In many facets of aviation, Safety Management Systems (SMS) have become much more than just a good idea. On January 8, 2015, the FAA Aviation Safety Organization issued a final rule requiring Part 121 operators to develop and implement an SMS. While this rule is specifically directed to air carriers, the FAA is also actively encouraging non-Part 121 operators such as air tour operators and corporate flight departments, MRO providers, and training organizations to implement an SMS system on a voluntary basis in anticipation of more regulatory requirements in the near future.

The aviation insurance industry has recognized the benefits of a well-implemented SMS—including reduced risk of accidents and incidents—for many years. Operators who implement and maintain an SMS typically enjoy lower insurance premiums and often receive better coverage. While many sets of SMS standards and programs exist, one standard recognized by the FAA and most insurance companies is the International Standard for Business Aircraft Operations (IS-BAO). For example, in 2013, the United States Aviation Insurance Group (USAIG) announced that it would provide a 5 percent discount on insurance premiums for companies “achieving registration in the… ISBAO program.”

Developed by a team representing approximately 100 corporate flight departments and launched by the International Business Aviation Council (IBAC) in 2002, IS-BAO provides baseline requirements for structuring flight departments and conducting flight operations. These requirements are based on global standards established by ICAO and comprise “a code of best practices designed to assist flight departments to achieve a high level of safety and professionalism,” according to the IS-BAO website ( With the help of representatives from Helicopter Association International (HAI), the International Helicopter Safety Team (IHST) and the European Helicopter Safety Team (EHEST), IBAC updated IS-BAO to include helicopter operations in 2012.

Conforming to the IS-BAO standards is voluntary, and the three stages of SMS audits determine the degree to which the operator is conforming to the standards. Stage One confirms all elements are in place and that the flight department understands the SMS process. Stage Two ensures that safety management activities are appropriately targeted and that safety risks are being effectively managed; this stage must be completed within two years. A Stage three audit verifies that safety management activities are fully integrated into the operator’s business and that a positive safety culture is being sustained. When a Stage 3 has been accomplished, the IS-BAO audit cycle is extended to three years.

Navigating through the 500-plus IS-BAO requirements—either when setting up an SMS or when auditing one—can be a daunting task. Fortunately, several tools are available to help operators, auditors and service providers streamline the audit process.

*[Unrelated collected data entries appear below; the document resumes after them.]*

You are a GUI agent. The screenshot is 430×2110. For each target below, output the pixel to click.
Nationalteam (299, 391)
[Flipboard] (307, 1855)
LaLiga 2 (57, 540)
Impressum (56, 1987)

One of these tools, iIS-BAO Audit Protocol software (, was just released in April. In beta testing since July 2013, iIS-BAO Audit Protocol combines current IS-BAO 2015 standards with audit requirements, related regulations and advisory circulars, operator-supplied cross-references, and findings to provide a comprehensive SMS documentation, audit and training tool.

“Operators can use iIS-BAO to set up their SMS, train employees on the SMS, and provide cross-references to auditors, who then use the same application to conduct audits,” said Fountain and Associates founder Phillip J. Fountain. “The iIS-BAO software puts operators, operator service providers and auditors on the same page, really streamlining the process.”

Fountain has been on both sides of the auditing process as a corporate pilot and trainer for a large corporate flight department and as an independent IS-BAO auditor. “We’ve been working on the iIS-BAO software for more than three years, but it really reflects more than 30 years of corporate aviation experience and ten years of IS-BAO auditing experience.”

Fountain’s iIS-BAO Audit Protocol software provides modularized access to the current IS-BAO requirements and related reference and guidance documents through a series of search filters, including the ability to include or exclude helicopter-related requirements. A toggle enables the display of all relevant standards or only new/changed requirements since last IS-BAO protocol cycle. Operators can enter cross-references to their SMS documents in the iIS-BAO software, then export these cross-references for easy access by auditors. The software also features an optional in-flight inspection section, areas to enter comments on findings and analysis for each requirement, and automated PDF report generation.

The small “i” in iIS-BAO Audit Protocol is a reference to the ability to run the software on iPads, bringing a high level of mobility to the SMS audit process. Available for Windows 7 and above, Mac OS X and iOS (iPad) platforms, the iIS-BAO software saves each customer’s data on a secure cloud-based server, allowing access to the data from laptops, iPads and desktop computers. This means that chief pilots, directors of maintenance and other managers can use the iIS-BAO software planeside or in the hangar during the SMS development process or related audits, while other members of the safety team can access the same database from laptops or desktops in their offices.